*** GIVEN ENTRIES

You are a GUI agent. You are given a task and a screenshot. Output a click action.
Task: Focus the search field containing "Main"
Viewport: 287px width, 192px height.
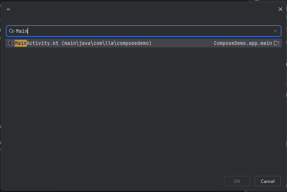(x=143, y=31)
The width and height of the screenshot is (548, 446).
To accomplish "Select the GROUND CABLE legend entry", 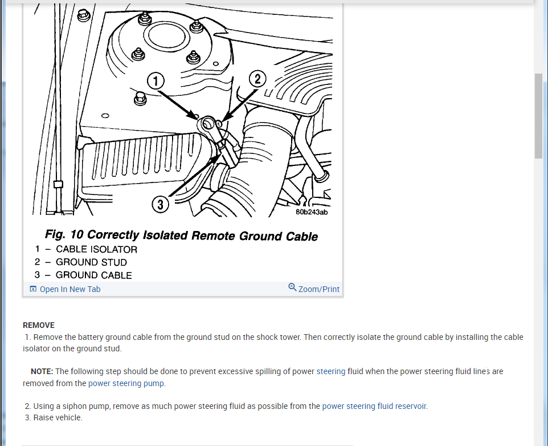I will 83,275.
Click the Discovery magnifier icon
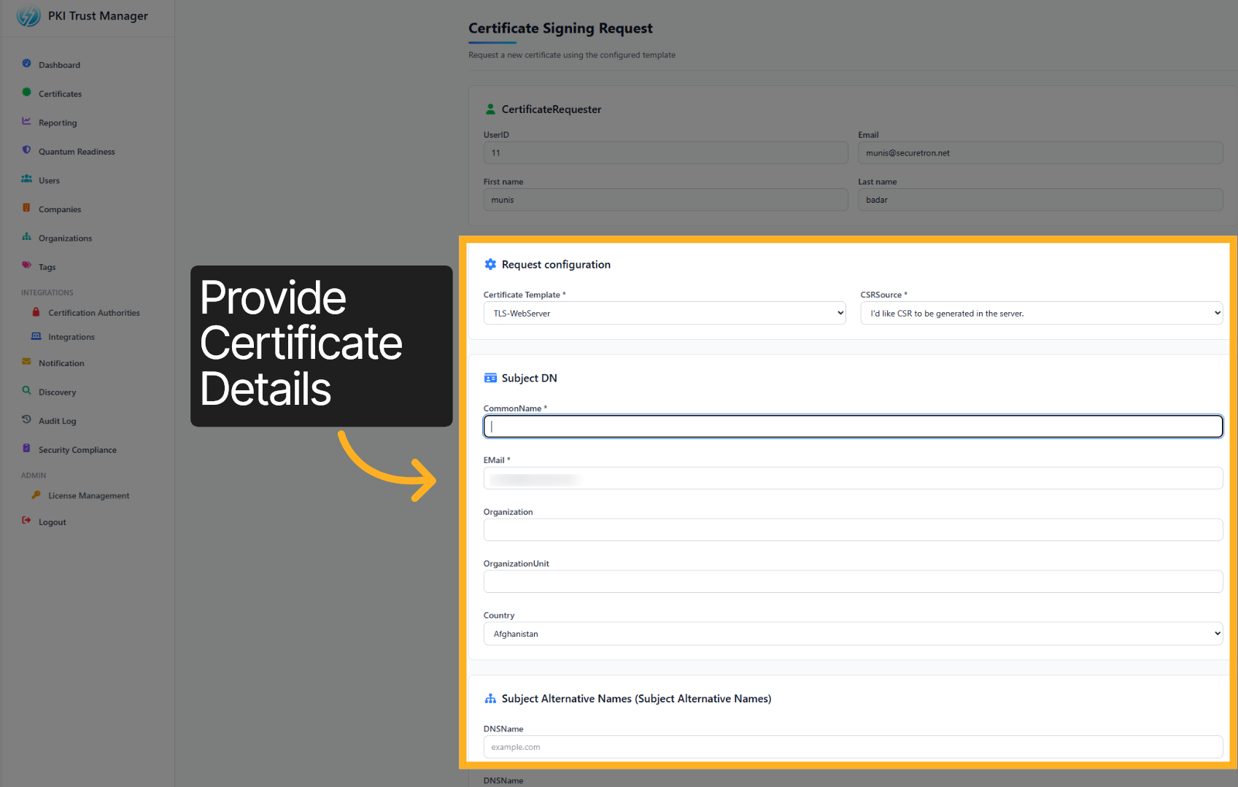1238x787 pixels. [x=26, y=391]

******

*TASK INSTRUCTIONS*
Retype everything from the start of the rows down through the line that contains "(x=143, y=31)". Leave the pictures out of your copy.

*FULL ANSWER*
You are a GUI agent. You are given a task and a screenshot. Output a click action.
Task: Focus the search field containing "Main"
Viewport: 287px width, 192px height.
(x=143, y=31)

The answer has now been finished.